■ Given exercise
Can you write these rows out again, substituting "Window size" for every "Viewport" and leaving everything else unchanged?

▽

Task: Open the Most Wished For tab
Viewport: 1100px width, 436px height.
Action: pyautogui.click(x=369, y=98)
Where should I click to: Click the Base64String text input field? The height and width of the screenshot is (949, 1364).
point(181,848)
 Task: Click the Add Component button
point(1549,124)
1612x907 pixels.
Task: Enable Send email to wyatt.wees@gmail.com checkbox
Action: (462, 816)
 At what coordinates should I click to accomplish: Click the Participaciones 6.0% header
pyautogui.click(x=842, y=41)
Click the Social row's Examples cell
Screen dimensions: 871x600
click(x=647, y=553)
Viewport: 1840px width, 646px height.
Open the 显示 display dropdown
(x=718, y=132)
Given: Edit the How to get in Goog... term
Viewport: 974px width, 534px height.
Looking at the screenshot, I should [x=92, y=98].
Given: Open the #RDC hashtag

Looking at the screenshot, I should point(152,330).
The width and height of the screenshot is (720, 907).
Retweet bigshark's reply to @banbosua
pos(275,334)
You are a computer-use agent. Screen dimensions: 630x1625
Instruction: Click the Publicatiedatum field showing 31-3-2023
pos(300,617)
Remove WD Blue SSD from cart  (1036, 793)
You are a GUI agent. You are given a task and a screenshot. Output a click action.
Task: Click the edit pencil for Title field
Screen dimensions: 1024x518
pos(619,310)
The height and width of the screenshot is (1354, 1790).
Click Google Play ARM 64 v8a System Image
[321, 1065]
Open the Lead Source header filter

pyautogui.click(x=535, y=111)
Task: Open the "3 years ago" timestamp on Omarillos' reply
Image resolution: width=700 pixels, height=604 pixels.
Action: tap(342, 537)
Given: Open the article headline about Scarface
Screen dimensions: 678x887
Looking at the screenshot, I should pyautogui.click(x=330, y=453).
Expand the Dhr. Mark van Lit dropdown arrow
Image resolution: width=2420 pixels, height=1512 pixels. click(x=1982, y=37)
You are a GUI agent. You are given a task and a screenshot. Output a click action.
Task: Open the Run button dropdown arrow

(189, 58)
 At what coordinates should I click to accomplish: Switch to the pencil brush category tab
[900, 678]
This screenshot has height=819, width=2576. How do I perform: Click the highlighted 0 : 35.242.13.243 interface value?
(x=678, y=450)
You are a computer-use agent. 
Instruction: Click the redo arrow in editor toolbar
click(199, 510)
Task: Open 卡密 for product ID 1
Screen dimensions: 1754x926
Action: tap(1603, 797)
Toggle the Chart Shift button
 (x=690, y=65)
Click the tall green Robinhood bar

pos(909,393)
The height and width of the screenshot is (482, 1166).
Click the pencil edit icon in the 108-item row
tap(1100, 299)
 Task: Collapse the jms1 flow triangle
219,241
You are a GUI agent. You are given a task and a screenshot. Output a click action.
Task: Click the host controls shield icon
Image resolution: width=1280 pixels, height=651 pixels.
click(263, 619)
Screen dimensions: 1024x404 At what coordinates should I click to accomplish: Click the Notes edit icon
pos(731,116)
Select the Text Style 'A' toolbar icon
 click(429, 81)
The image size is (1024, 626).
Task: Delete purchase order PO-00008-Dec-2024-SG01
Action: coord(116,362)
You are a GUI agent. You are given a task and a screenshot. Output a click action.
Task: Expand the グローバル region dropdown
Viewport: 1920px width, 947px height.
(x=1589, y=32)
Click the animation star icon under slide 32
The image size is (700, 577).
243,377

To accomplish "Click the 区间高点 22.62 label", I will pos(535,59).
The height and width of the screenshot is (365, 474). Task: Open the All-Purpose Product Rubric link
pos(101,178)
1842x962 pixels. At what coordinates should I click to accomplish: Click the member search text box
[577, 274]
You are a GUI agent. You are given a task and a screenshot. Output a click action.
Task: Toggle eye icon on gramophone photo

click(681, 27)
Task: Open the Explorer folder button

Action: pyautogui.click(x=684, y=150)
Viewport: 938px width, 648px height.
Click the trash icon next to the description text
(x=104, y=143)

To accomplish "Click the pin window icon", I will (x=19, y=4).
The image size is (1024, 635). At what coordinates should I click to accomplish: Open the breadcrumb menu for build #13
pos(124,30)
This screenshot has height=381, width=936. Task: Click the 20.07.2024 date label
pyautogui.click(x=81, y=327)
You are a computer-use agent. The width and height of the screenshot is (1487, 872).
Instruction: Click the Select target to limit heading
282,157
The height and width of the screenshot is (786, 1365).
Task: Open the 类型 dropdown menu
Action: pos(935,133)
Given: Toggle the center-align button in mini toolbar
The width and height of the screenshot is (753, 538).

△

■ Response below
Task: Open the Most Wished For tab
Window size: 1100px width, 436px height.
Action: pyautogui.click(x=369, y=98)
Where should I click to: Click the Base64String text input field? The height and width of the screenshot is (949, 1364).
point(181,848)
 Task: Click the Add Component button
point(1549,124)
1612x907 pixels.
Task: Enable Send email to wyatt.wees@gmail.com checkbox
Action: (462, 816)
 At what coordinates should I click to accomplish: Click the Participaciones 6.0% header
pyautogui.click(x=842, y=41)
Click the Social row's Examples cell
Screen dimensions: 871x600
click(x=647, y=553)
Window size: 1840px width, 646px height.
Open the 显示 display dropdown
(x=718, y=132)
Given: Edit the How to get in Goog... term
Window size: 974px width, 534px height.
Looking at the screenshot, I should [x=92, y=98].
Given: Open the #RDC hashtag

Looking at the screenshot, I should point(152,330).
The width and height of the screenshot is (720, 907).
Retweet bigshark's reply to @banbosua
pos(275,334)
You are a computer-use agent. Screen dimensions: 630x1625
Instruction: Click the Publicatiedatum field showing 31-3-2023
pos(300,617)
Remove WD Blue SSD from cart  (1036, 793)
You are a GUI agent. You are given a task and a screenshot. Output a click action.
Task: Click the edit pencil for Title field
Screen dimensions: 1024x518
pos(619,310)
The height and width of the screenshot is (1354, 1790).
Click Google Play ARM 64 v8a System Image
[321, 1065]
Open the Lead Source header filter

pyautogui.click(x=535, y=111)
Task: Open the "3 years ago" timestamp on Omarillos' reply
Image resolution: width=700 pixels, height=604 pixels.
Action: tap(342, 537)
Given: Open the article headline about Scarface
Screen dimensions: 678x887
Looking at the screenshot, I should pyautogui.click(x=330, y=453).
Expand the Dhr. Mark van Lit dropdown arrow
Image resolution: width=2420 pixels, height=1512 pixels. click(x=1982, y=37)
You are a GUI agent. You are given a task and a screenshot. Output a click action.
Task: Open the Run button dropdown arrow

(189, 58)
 At what coordinates should I click to accomplish: Switch to the pencil brush category tab
[900, 678]
This screenshot has height=819, width=2576. How do I perform: Click the highlighted 0 : 35.242.13.243 interface value?
(x=678, y=450)
You are a computer-use agent. 
Instruction: Click the redo arrow in editor toolbar
click(199, 510)
Task: Open 卡密 for product ID 1
Screen dimensions: 1754x926
Action: tap(1603, 797)
Toggle the Chart Shift button
 (x=690, y=65)
Click the tall green Robinhood bar

pos(909,393)
The height and width of the screenshot is (482, 1166).
Click the pencil edit icon in the 108-item row
tap(1100, 299)
 Task: Collapse the jms1 flow triangle
219,241
You are a GUI agent. You are given a task and a screenshot. Output a click action.
Task: Click the host controls shield icon
Image resolution: width=1280 pixels, height=651 pixels.
click(263, 619)
Screen dimensions: 1024x404 At what coordinates should I click to accomplish: Click the Notes edit icon
pos(731,116)
Select the Text Style 'A' toolbar icon
 click(429, 81)
The image size is (1024, 626).
Task: Delete purchase order PO-00008-Dec-2024-SG01
Action: coord(116,362)
You are a GUI agent. You are given a task and a screenshot. Output a click action.
Task: Expand the グローバル region dropdown
Window size: 1920px width, 947px height.
(x=1589, y=32)
Click the animation star icon under slide 32
The image size is (700, 577).
243,377

To accomplish "Click the 区间高点 22.62 label", I will pos(535,59).
The height and width of the screenshot is (365, 474). Task: Open the All-Purpose Product Rubric link
pos(101,178)
1842x962 pixels. At what coordinates should I click to accomplish: Click the member search text box
[577, 274]
You are a GUI agent. You are given a task and a screenshot. Output a click action.
Task: Toggle eye icon on gramophone photo

click(681, 27)
Task: Open the Explorer folder button

Action: pyautogui.click(x=684, y=150)
Window size: 938px width, 648px height.
Click the trash icon next to the description text
(x=104, y=143)

To accomplish "Click the pin window icon", I will (x=19, y=4).
The image size is (1024, 635). At what coordinates should I click to accomplish: Open the breadcrumb menu for build #13
pos(124,30)
This screenshot has height=381, width=936. Task: Click the 20.07.2024 date label
pyautogui.click(x=81, y=327)
You are a computer-use agent. The width and height of the screenshot is (1487, 872).
Instruction: Click the Select target to limit heading
282,157
The height and width of the screenshot is (786, 1365).
Task: Open the 类型 dropdown menu
Action: pos(935,133)
Given: Toggle the center-align button in mini toolbar
The width and height of the screenshot is (753, 538).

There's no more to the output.